A senior garda officer told RUC investigators in 1980 that the taoiseach had deemed the IRA bombing in which 18 British soldiers were killed was “a political crime and no assistance would be given to the RUC.”
The revelation came during evidence from a retired RUC officer, identified as Witness 68, who was present at the 1980 meeting in Dublin castle.
The meeting was the last of four attempts by RUC detectives to gain access to two suspects in the bombing, who were living in the Republic.
The RUC hoped either to interview the men in the south, or to sit in while Garda detectives interviewed the suspects.
Witness 68 said that he met with an assistant garda commissioner called McLaughlin in April 1980 in Dublin castle.
“Mr McLaughlin declared that the taoiseach from the outset of the inquiry had decreed that the killings a political crime and no assistance would be given to the RUC investigators.”
Jack Lynch, who was taoiseach when the deadly Warrenpoint ambush took place in August 1979, was succeeded by Charles Haughey in December 1979.
The witness added that Mr McLaughlin was “very firm”.
“There would be nothing further in relation to Warrenpoint and we were not to come back,” he said.
But he said Bill Mooney, the senior RUC officer in charge of CID, responded: “I can assure you while this crime remains unsolved we will be coming back to see you all again.”
The witness said he was later told by the RUC Chief Constable that he was “embarrassing” the Garda Siochana by pursuing the case.
At the time, Witness 68 was a detective inspector in charge of the inquiry.
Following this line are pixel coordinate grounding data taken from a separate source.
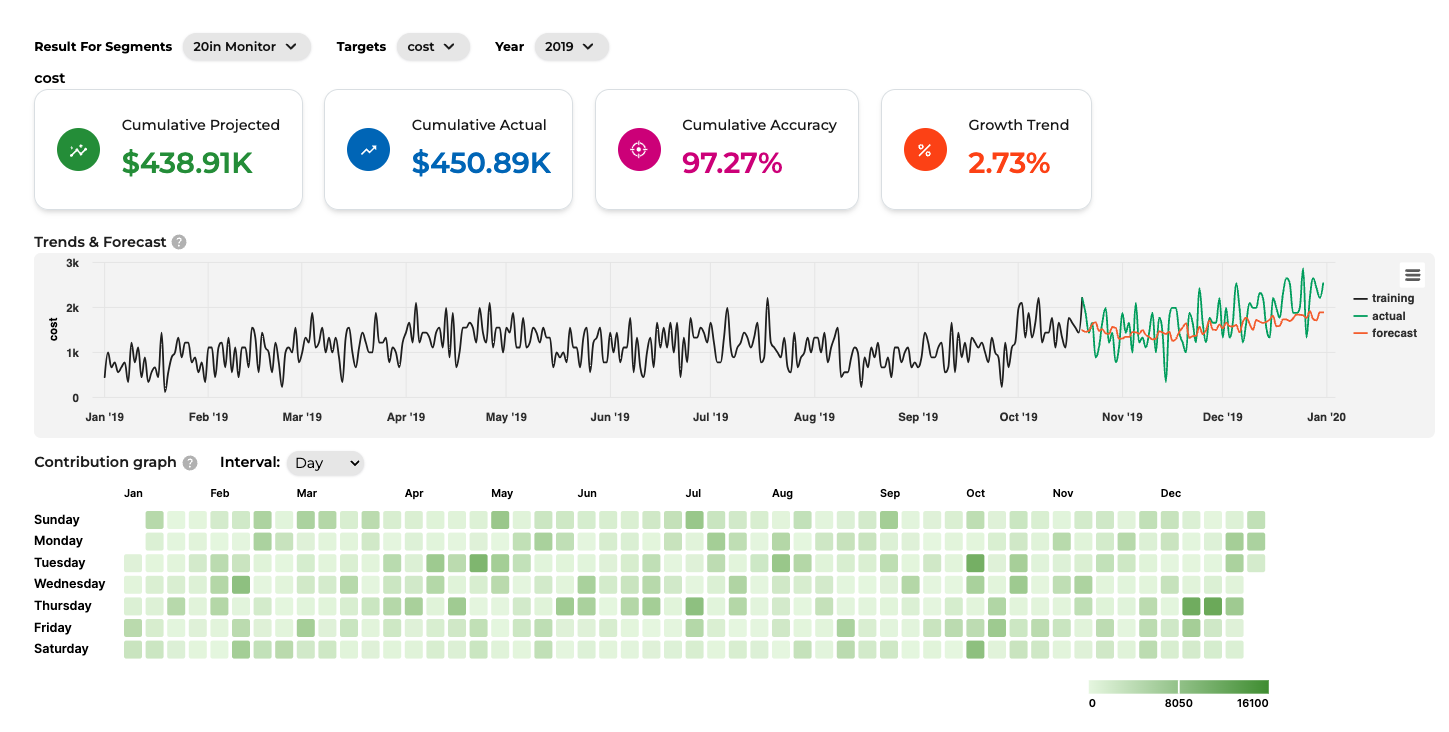Click the green Cumulative Projected icon

[x=78, y=150]
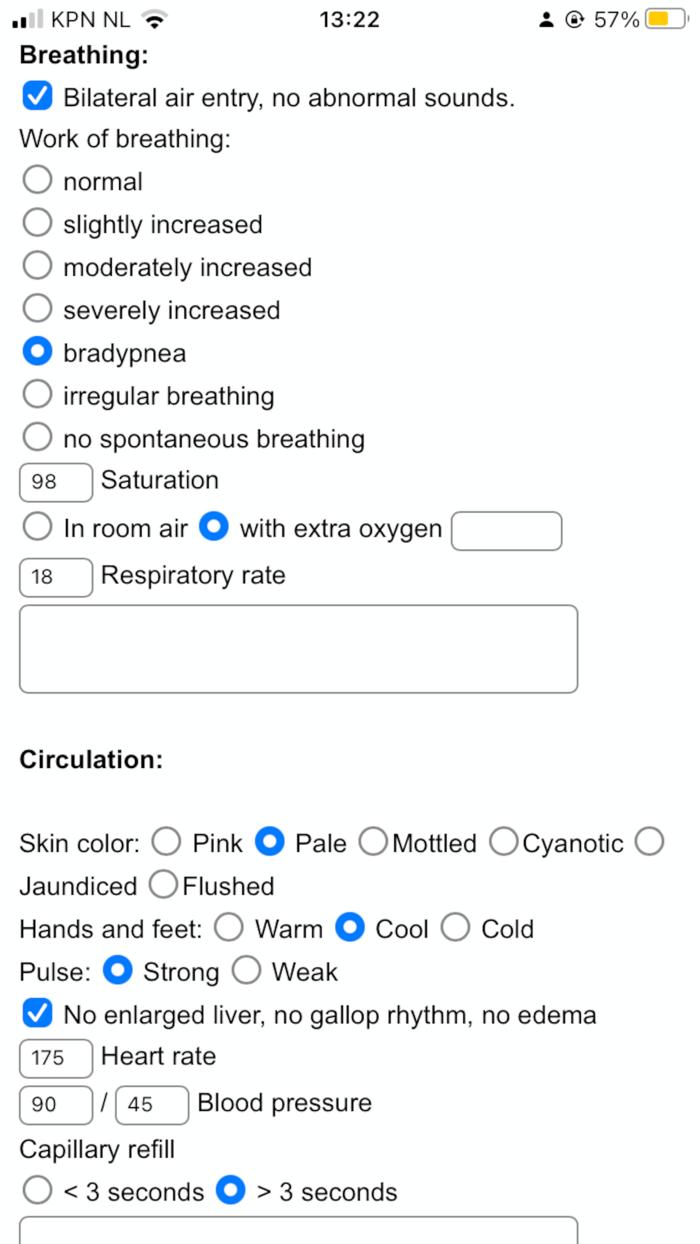Viewport: 700px width, 1244px height.
Task: Uncheck 'Bilateral air entry, no abnormal sounds'
Action: click(x=37, y=96)
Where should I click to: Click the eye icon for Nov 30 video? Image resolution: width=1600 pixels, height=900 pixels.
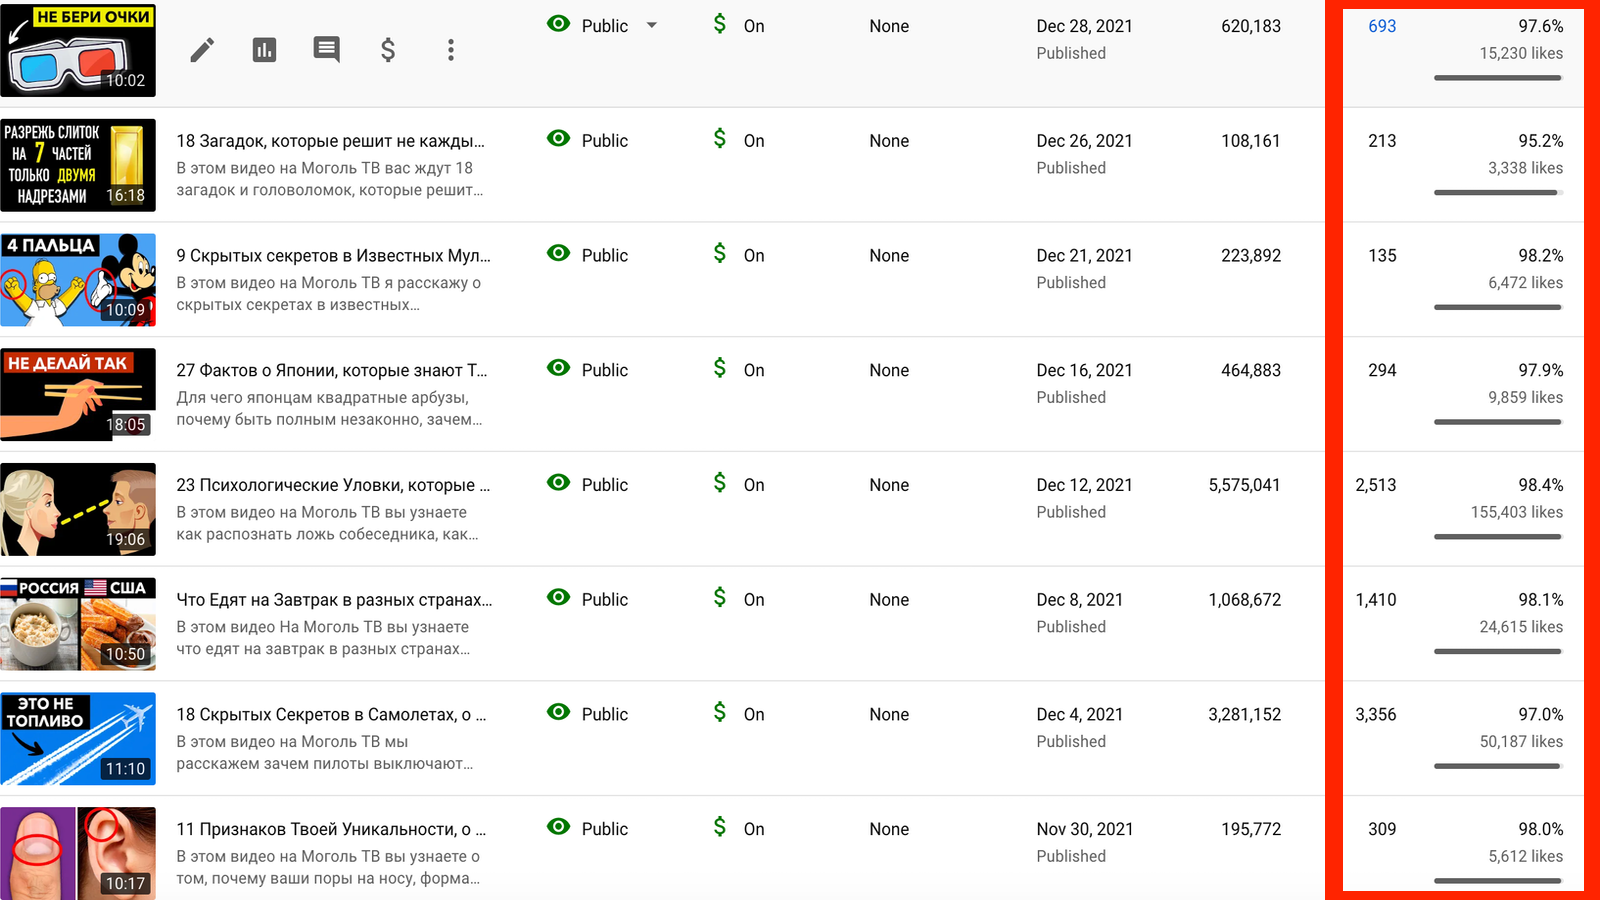click(x=559, y=827)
He later retired with the rank of deputy assistant chief constable.
Evidence about the Dublin Castle meeting was delayed as Ms [Nuala] Butler, representing the public interest on behalf of the attorney general, objected to evidence being given relating to “political matters”.
But tribunal barrister Ms Mary Laverty said the evidence should be heard as evidence had been given that former garda detective sergeant Corrigan had interfered with a crime.
Ms Laverty said that if the Warrenpoint investigation was “subject to political diktat” then a decision not to preserve a possible crime scene where a bomb was detopnated could have been made “above his pay grade.”